Di perantauan, perisai diri akan ditempa. Tidak ada orang yang akan mengingatkan sudah shalatkah kamu. Apakah kamu puasa Ramadan? Apakah makananmu halal? Tidak ada. Jadi sudah pasti perjuangan. Perjuangan bukan melawan orang lain. Tapi melawan ego dan nafsu sendiri. Jika sekarang di Indonesia sedang ramai dengan artikel agama sebagai warisan, saya rasa istilahnya kurang pas. Di era globalisasi dan internetisasi, semua bisa dipilih dan ditinggalkan. Ada orang yang lahir sebagai orang Asia tapi berkewarganegaraan Amerika. Ada orang yang mengubah rupa mereka dengan operasi plastik sesuai dengan keinginan.
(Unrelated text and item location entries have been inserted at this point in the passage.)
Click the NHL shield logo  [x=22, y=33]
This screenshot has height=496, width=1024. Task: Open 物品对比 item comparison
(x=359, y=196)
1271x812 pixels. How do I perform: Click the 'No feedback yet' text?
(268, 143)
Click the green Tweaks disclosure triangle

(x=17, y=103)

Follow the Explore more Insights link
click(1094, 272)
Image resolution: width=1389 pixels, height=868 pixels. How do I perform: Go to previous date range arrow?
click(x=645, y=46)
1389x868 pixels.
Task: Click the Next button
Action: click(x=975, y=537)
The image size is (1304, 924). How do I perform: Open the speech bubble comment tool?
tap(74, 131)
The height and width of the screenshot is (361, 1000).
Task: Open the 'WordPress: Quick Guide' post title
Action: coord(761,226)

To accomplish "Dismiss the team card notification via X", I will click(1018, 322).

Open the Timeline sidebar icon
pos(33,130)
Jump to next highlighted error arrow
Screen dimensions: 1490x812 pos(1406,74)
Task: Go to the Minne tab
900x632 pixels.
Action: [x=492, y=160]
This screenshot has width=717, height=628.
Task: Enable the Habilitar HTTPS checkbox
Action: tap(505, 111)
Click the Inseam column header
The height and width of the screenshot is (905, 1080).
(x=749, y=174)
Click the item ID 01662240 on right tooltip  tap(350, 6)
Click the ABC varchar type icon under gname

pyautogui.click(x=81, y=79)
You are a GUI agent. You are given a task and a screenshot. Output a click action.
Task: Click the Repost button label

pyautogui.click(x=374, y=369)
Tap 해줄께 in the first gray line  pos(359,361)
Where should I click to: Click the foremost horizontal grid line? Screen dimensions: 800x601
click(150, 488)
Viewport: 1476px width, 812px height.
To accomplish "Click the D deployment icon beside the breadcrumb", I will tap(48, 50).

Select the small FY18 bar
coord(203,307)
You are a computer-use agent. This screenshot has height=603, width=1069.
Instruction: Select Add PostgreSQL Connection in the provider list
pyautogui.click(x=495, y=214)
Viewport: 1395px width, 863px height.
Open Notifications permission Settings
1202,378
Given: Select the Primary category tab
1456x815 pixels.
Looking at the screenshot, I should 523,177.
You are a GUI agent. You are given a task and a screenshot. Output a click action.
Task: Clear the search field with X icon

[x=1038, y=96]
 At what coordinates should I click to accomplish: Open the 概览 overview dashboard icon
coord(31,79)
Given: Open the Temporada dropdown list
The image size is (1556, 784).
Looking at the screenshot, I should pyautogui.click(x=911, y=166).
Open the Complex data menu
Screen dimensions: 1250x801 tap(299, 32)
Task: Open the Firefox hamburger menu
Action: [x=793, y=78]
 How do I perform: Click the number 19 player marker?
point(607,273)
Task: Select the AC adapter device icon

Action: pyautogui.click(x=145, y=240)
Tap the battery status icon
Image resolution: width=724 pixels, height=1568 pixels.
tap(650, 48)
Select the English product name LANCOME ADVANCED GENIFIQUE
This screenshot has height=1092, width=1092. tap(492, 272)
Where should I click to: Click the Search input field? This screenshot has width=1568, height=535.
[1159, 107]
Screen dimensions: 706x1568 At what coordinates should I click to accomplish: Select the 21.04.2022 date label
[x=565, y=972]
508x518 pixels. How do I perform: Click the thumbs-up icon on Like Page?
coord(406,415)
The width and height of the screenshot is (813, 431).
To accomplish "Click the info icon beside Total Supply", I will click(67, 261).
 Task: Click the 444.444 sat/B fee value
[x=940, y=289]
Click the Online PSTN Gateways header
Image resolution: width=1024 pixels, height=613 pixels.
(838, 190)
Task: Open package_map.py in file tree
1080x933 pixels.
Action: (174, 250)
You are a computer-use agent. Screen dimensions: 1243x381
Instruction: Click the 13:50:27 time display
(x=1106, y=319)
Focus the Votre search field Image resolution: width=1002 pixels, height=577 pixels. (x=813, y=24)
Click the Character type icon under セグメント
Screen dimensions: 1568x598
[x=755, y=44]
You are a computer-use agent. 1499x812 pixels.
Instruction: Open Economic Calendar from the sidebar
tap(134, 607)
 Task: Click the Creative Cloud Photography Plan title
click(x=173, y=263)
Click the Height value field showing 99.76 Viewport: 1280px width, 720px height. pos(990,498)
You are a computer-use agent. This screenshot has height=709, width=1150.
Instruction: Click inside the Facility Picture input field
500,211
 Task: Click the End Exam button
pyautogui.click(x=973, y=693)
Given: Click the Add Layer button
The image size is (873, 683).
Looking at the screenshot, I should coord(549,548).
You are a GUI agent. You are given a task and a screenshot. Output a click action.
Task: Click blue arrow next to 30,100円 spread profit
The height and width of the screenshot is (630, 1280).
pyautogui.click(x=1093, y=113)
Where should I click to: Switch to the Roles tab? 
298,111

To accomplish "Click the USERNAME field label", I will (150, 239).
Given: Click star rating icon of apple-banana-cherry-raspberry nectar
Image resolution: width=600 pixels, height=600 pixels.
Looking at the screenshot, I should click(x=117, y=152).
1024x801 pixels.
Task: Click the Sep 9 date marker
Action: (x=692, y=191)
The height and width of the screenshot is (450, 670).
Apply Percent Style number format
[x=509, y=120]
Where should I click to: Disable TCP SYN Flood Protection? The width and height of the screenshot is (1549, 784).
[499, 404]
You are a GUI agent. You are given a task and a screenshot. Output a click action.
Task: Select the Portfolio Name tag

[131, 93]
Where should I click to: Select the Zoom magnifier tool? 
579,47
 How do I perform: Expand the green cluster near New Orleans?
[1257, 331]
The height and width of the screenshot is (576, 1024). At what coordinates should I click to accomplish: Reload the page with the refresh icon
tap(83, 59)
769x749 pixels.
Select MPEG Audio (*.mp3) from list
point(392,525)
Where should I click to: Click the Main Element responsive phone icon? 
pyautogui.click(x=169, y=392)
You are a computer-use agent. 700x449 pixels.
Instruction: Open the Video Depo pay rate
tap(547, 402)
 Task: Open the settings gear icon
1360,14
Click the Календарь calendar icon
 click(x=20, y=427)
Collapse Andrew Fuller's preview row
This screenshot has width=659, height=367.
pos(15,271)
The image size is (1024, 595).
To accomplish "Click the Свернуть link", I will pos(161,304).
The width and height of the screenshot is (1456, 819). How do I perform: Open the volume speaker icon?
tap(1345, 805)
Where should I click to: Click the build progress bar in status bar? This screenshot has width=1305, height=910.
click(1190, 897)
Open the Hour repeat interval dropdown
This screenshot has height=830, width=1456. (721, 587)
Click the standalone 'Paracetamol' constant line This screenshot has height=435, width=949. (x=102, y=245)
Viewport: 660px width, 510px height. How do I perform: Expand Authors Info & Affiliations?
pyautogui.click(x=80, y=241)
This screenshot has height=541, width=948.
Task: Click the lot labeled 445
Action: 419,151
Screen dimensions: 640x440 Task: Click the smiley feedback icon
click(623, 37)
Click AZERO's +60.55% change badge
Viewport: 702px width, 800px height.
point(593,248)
Ada yang mengubah jenis kelamin. Ada yang mengubah agama. Karena ada kebebasan memilih, bagi saya agama bukan warisan. Agama adalah perisai diri. Perjuangan diri. Mungkin saya terlahir dari keluarga muslim dan dibesarkan dalam pendidikan Islam. Islam saya bukan warisan, tapi saya dengan sadar memilih agama ini. Jika tidak, sudah pasti saya tinggalkan. Banyak kawan saya memutuskan untuk melakukan perubahan besar dalam hidup mereka. Ada yang berpindah agama dan ada juga yang melepas penutup kepala. Saya tidak menyalahkan. Itu urusan mereka. Secara pribadi saya bersedih tapi hidup mereka bukan hak saya untuk ikut campur. Mereka juga tidak memaksa saya untuk mengikuti langkah mereka atau mencela yang saya yakini

Saya dan botol anggur. Saya tidak menuangkan anggur ini. Saya juga tidak meminumnya. Saya ke terowongan wine ini bersama kawan sekelas. 

saya dan makanan halal terfavorit di Korea. Kebab!

Ini sekelumit cerita saya di perantauan. Saya mengajak kawan-kawan pembaca untuk lebih terbuka dengan perbedaan. Selama kita memiliki perisai diri, perbedaan tidak akan menjadi masalah. Jangan jadikan agama untuk tameng (alasan) Anda menyakiti orang lain baik dalam bentuk lisan maupun non lisan. Jika ada yang mencela yang kita yakini, mari doakan. Saya pernah membenci Lindsay Lohan karena gaya noraknya. lagi -lagi Allah menampar saya dengan keras. Lindsay sekarang lebih baik daripada diri saya sendiri.

Salam perdamaian!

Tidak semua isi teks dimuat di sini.